For my own behalf, I have changed the rules. I was never a fan of tag in elementary school; I’ve never run fast enough, and the anxiety I experience when trying to avoid being the one who has to run after everyone else is enough to send a first-grader into cardiac arrest.

Here are what the directions for this tag game were:
Share 7 facts about yourself. Tag 7 people at the end of your post and list their names with link to them. Let them know they've been tagged by leaving a comment at their blogs.

Here’s what the directions are now:

Take the seven facts that sister Caitlyn posted on her blog and add to them. After that, don’t tag seven people because, be honest with yourself, Megan, your anti-social nature makes it so that you don’t even know seven people.

Again, these seven facts are in response to my sister, Caitlyn’s, blog, where she so graciously tagged me and where you can read her original facts that I’ve added to or amended. (I’ve never been one to play by conventional rules—I like rules, I just like to make them up for myself.)

1. Caitlyn is ridiculous for having such an extreme fear of spiders.

2. Regarding Caitlyn’s birth, it did not go down as she states (read her version; it’s hilarious and when I first heard the story she’s believed her entire life I laughed so hard that I stopped breathing, and Caitlyn had to perform mouth-to-mouth—it’s thanks to her I’m still alive).

In fact, rather than her story, here’s the truth: Caitlyn was turned sideways in Mom’s tummy when it was nearly time to come out, and rather than doing as Caitlyn believes they did (no, I won’t give it away—go read it for yourself), the doctors dug into their secret stash of Scarab Beetles and let the little bugs burrow under mom’s skin and into her womb (bless it’s dear, departed soul). When in there with fetus Cat, they worked together to turn her head-down-and-feet-up. Once done, they worked their way to my mom’s gastrointestinal tract, moved from the colon to the small bowel, up the small bowel to the esophagus, and right out her mouth where she collected them and still has their little skeletons in a small jewelry box on the top shelf of her closet.

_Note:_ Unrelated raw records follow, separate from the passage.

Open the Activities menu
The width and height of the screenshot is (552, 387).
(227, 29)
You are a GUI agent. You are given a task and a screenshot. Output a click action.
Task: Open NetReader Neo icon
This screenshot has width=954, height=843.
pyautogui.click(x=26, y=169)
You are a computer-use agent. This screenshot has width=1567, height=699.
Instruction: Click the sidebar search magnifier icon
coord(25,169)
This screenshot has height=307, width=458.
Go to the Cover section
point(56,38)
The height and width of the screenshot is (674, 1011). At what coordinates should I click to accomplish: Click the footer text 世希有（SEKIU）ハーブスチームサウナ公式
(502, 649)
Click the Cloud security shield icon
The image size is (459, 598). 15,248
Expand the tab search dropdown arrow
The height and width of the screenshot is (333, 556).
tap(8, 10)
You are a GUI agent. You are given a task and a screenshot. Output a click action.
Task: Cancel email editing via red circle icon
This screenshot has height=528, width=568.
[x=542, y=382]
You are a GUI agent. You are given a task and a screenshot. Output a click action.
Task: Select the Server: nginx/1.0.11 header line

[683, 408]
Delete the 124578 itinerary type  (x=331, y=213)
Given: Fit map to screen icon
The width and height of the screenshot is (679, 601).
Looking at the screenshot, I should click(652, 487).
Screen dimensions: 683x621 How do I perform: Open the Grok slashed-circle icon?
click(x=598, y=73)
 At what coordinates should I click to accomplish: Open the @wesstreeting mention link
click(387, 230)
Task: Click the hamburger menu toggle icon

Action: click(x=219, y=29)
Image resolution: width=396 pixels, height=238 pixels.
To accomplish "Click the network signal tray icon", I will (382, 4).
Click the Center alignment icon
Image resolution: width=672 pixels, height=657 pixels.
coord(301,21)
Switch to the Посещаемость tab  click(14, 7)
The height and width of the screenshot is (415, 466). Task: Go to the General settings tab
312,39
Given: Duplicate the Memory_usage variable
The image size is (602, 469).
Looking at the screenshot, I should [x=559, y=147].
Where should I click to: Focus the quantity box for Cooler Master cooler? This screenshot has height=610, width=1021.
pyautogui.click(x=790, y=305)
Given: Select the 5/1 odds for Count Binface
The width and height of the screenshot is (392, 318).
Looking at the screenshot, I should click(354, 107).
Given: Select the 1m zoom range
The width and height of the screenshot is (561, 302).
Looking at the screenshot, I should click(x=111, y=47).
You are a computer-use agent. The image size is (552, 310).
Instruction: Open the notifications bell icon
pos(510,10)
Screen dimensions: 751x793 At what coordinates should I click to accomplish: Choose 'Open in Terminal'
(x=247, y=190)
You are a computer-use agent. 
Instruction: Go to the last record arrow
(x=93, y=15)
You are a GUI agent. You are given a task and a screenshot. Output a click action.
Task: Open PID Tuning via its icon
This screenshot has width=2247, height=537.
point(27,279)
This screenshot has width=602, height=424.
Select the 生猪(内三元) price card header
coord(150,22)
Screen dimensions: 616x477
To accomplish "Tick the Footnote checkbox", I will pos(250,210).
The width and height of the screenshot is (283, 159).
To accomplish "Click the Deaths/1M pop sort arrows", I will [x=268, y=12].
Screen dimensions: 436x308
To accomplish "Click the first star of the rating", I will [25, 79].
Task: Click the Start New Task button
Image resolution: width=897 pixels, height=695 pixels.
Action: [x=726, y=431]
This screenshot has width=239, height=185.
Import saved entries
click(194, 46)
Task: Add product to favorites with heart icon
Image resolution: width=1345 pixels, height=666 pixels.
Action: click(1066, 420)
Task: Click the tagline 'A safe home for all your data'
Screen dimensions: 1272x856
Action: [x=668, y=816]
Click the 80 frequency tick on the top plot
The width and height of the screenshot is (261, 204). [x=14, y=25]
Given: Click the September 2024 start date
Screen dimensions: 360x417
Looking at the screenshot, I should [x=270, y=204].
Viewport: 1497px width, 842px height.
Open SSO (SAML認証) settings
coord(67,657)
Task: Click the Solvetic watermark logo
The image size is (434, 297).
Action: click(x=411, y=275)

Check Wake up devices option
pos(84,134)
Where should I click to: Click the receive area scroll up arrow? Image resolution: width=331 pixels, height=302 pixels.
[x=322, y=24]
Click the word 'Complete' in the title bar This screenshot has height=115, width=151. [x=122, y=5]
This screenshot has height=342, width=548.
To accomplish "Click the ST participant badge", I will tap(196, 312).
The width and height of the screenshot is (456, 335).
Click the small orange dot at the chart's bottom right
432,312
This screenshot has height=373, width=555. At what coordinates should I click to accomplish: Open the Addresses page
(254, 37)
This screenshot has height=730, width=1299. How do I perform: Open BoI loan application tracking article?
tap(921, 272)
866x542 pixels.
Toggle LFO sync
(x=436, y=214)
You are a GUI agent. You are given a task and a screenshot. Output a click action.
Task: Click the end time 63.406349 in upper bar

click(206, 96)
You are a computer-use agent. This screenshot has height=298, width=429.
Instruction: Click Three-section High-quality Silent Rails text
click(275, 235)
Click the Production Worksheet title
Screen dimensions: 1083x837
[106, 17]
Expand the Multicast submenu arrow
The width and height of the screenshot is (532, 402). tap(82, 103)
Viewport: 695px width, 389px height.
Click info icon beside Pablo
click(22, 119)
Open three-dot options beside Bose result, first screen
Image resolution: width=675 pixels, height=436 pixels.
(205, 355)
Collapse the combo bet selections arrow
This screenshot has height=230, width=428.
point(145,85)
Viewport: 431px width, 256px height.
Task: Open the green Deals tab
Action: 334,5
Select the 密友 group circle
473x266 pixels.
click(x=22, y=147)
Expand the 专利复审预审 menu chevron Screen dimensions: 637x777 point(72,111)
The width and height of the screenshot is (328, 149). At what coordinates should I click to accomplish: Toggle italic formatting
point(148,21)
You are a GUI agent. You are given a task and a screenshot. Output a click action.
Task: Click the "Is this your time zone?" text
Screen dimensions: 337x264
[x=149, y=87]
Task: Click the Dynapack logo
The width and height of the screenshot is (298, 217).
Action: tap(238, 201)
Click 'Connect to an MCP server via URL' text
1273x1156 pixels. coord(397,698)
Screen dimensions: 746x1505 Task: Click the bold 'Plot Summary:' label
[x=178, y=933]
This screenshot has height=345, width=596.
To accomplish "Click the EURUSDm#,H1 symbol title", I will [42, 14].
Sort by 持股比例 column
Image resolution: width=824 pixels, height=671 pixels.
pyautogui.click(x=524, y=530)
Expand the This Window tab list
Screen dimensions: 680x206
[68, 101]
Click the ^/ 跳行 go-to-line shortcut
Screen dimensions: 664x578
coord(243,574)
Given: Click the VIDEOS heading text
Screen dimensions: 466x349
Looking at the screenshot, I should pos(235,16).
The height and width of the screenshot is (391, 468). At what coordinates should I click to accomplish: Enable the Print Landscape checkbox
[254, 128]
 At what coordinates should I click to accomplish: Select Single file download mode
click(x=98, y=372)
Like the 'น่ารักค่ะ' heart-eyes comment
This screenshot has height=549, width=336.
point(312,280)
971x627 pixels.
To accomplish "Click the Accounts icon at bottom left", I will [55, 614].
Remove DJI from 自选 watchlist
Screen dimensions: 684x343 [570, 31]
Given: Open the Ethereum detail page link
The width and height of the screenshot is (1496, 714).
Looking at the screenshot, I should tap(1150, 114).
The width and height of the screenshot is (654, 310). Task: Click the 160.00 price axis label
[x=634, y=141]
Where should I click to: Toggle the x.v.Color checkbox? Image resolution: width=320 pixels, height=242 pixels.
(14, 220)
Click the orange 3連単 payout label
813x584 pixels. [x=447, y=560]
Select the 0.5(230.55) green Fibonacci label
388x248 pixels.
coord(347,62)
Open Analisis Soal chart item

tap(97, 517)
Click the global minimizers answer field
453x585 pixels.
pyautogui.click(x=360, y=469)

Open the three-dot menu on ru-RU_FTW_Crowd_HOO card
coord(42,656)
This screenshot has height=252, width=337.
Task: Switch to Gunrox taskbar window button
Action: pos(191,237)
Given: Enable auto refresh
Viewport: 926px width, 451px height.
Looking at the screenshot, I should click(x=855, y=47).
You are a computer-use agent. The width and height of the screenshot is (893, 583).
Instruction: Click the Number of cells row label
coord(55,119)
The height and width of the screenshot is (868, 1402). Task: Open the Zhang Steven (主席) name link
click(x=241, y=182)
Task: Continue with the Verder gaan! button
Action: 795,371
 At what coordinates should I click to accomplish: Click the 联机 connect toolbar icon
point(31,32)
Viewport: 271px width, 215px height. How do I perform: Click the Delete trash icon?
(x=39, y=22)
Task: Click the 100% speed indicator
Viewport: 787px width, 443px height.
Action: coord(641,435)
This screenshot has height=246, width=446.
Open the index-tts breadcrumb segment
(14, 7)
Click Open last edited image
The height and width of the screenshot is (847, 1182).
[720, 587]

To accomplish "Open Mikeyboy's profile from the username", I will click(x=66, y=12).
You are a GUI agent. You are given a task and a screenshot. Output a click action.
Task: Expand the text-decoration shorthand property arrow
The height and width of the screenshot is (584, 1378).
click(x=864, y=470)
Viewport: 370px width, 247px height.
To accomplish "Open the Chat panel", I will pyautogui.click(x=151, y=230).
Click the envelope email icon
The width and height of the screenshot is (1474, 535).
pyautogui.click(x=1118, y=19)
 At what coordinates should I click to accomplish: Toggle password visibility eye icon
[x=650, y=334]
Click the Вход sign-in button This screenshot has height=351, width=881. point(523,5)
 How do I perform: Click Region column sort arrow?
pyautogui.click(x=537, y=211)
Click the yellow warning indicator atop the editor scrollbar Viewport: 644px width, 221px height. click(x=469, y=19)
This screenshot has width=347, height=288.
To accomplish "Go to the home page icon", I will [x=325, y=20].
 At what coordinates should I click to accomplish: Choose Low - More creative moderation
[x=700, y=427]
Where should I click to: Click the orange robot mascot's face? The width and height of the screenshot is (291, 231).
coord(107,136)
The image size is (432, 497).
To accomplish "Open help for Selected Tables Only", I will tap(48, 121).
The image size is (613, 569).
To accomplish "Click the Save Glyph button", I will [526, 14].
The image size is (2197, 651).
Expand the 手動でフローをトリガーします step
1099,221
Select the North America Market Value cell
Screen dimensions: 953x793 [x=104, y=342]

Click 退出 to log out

3. Regarding Caitlyn’s inimitable smile, the way it was actually created (read her version on her blog—go on, entertain yourself) was while the beetles were in the womb with Cat, one of them bit her near her lip. After the beetles left, she just couldn’t quit scratching the bug bite, and, by Heaven’s grace, she came out with the result of her stratchin’ and scratchin’—a perfectly adorable and rare grin that I wouldn’t want her to change for all Jimmy Choos on the planet.

4. Although Caitlyn has never broken a bone, had stitches, or been stung be a bee, every mosquito west of the Mississippi flocks to her like confused and hormonally charged men and women flock to Las Vegas.

5. Despite the fact that Caitlyn has convinced Tadd how wonderful cuddling is, she has not managed to convince him that she deserves an unlimited shopping budget—somehow though that doesn’t seem to stop her . . .

6. Though there are certain things that Caitlyn is very particular about, she has no problem never washing her jeans ever or her hair more than once weekly. (Hey Pot, this is Kettle: You black!)

7. Sooner than later—should I have anything to do with it (and I can be pretty persuasive when I entice people with money), Caitlyn is going to see the wrong of her ways and cut back on the Diet Coke.


cat+tadd=sam said...

I'm laughing so hard! And don't fool yourself, one of the beetles lodged itself IN my lip, that's the real story! Mom with the skeletons...clever! You're pretty messed up, ya know?

Sue said...

You are both disgusting and the REAL story is in Caitlyn's blog comments. But hey, were either of you EVER concerned with telling the truth???

Sue said...

Megan - you remember something from your childhood!